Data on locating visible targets
** begin **

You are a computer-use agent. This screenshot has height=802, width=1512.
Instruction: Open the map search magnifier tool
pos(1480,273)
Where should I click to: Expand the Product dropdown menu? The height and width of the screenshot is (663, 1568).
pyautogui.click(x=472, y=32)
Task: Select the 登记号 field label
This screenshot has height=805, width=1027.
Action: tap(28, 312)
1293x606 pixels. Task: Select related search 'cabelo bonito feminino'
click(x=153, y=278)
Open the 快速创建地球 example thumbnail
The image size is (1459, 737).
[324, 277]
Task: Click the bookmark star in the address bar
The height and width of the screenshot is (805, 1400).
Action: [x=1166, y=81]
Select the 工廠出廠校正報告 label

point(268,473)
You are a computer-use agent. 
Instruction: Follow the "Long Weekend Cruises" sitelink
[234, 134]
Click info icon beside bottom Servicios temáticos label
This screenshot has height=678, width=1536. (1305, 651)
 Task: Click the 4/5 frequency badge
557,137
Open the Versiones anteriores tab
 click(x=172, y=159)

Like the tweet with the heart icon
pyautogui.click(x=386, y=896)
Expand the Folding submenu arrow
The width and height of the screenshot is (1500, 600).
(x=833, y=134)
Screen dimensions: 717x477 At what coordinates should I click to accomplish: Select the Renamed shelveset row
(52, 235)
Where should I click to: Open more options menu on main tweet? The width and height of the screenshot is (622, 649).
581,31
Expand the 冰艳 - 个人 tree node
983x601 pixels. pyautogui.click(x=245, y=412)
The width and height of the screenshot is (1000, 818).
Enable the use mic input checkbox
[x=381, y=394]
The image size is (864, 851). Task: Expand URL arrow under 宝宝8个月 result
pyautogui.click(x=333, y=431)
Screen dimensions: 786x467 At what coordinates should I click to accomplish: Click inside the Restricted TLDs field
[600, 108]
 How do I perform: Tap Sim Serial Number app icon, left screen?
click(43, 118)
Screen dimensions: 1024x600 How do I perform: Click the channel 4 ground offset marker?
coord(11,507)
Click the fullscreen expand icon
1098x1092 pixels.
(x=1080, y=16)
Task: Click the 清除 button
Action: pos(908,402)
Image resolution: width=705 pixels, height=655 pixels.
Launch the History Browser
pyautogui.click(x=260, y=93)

** end **

* _WHAT TO WORK ON_: Copy out every one of the records above line for line, changing nothing.

* _SOLUTION FOR THIS EXERCISE_:
You are a computer-use agent. This screenshot has height=802, width=1512.
Instruction: Open the map search magnifier tool
pos(1480,273)
Where should I click to: Expand the Product dropdown menu? The height and width of the screenshot is (663, 1568).
pyautogui.click(x=472, y=32)
Task: Select the 登记号 field label
This screenshot has height=805, width=1027.
Action: tap(28, 312)
1293x606 pixels. Task: Select related search 'cabelo bonito feminino'
click(x=153, y=278)
Open the 快速创建地球 example thumbnail
The image size is (1459, 737).
[324, 277]
Task: Click the bookmark star in the address bar
The height and width of the screenshot is (805, 1400).
Action: [x=1166, y=81]
Select the 工廠出廠校正報告 label

point(268,473)
You are a computer-use agent. 
Instruction: Follow the "Long Weekend Cruises" sitelink
[234, 134]
Click info icon beside bottom Servicios temáticos label
This screenshot has height=678, width=1536. (1305, 651)
 Task: Click the 4/5 frequency badge
557,137
Open the Versiones anteriores tab
 click(x=172, y=159)

Like the tweet with the heart icon
pyautogui.click(x=386, y=896)
Expand the Folding submenu arrow
The width and height of the screenshot is (1500, 600).
(x=833, y=134)
Screen dimensions: 717x477 At what coordinates should I click to accomplish: Select the Renamed shelveset row
(52, 235)
Where should I click to: Open more options menu on main tweet? The width and height of the screenshot is (622, 649).
581,31
Expand the 冰艳 - 个人 tree node
983x601 pixels. pyautogui.click(x=245, y=412)
The width and height of the screenshot is (1000, 818).
Enable the use mic input checkbox
[x=381, y=394]
The image size is (864, 851). Task: Expand URL arrow under 宝宝8个月 result
pyautogui.click(x=333, y=431)
Screen dimensions: 786x467 At what coordinates should I click to accomplish: Click inside the Restricted TLDs field
[600, 108]
 How do I perform: Tap Sim Serial Number app icon, left screen?
click(43, 118)
Screen dimensions: 1024x600 How do I perform: Click the channel 4 ground offset marker?
coord(11,507)
Click the fullscreen expand icon
1098x1092 pixels.
(x=1080, y=16)
Task: Click the 清除 button
Action: pos(908,402)
Image resolution: width=705 pixels, height=655 pixels.
Launch the History Browser
pyautogui.click(x=260, y=93)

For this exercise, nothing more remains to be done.